### Task statement:
Each record that follows should be repeated exactly, minus any images.

** Opening Data for review block **

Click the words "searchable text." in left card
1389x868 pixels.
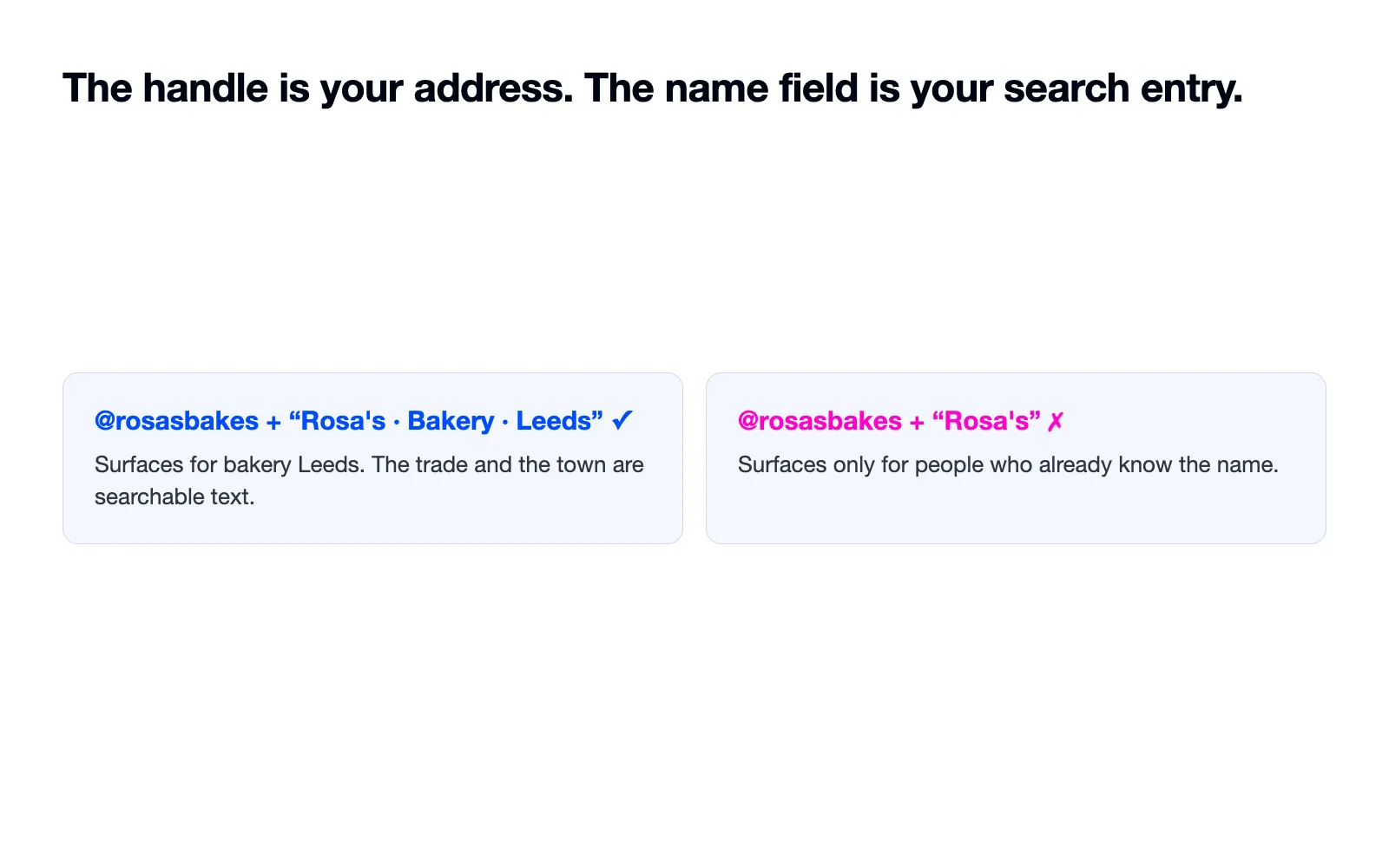[174, 496]
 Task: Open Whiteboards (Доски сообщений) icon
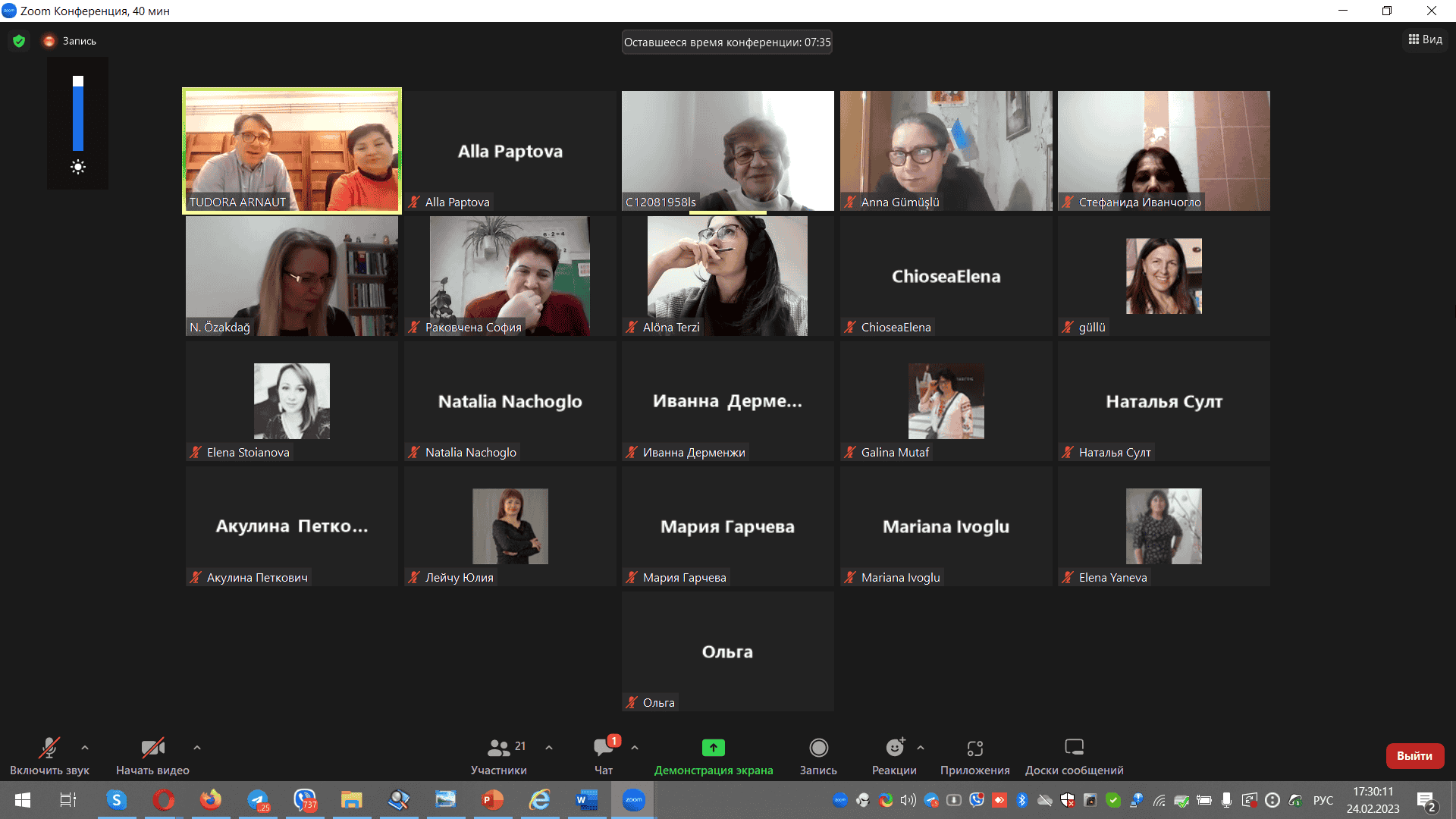pos(1074,748)
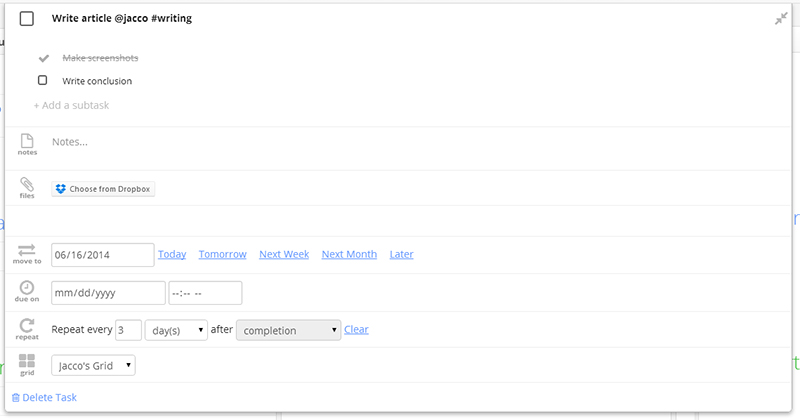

** Closing Data for review block **

### Response area:
Click the words "searchable text." in left card
1389x868 pixels.
[174, 496]
 Task: Open Whiteboards (Доски сообщений) icon
pos(1074,748)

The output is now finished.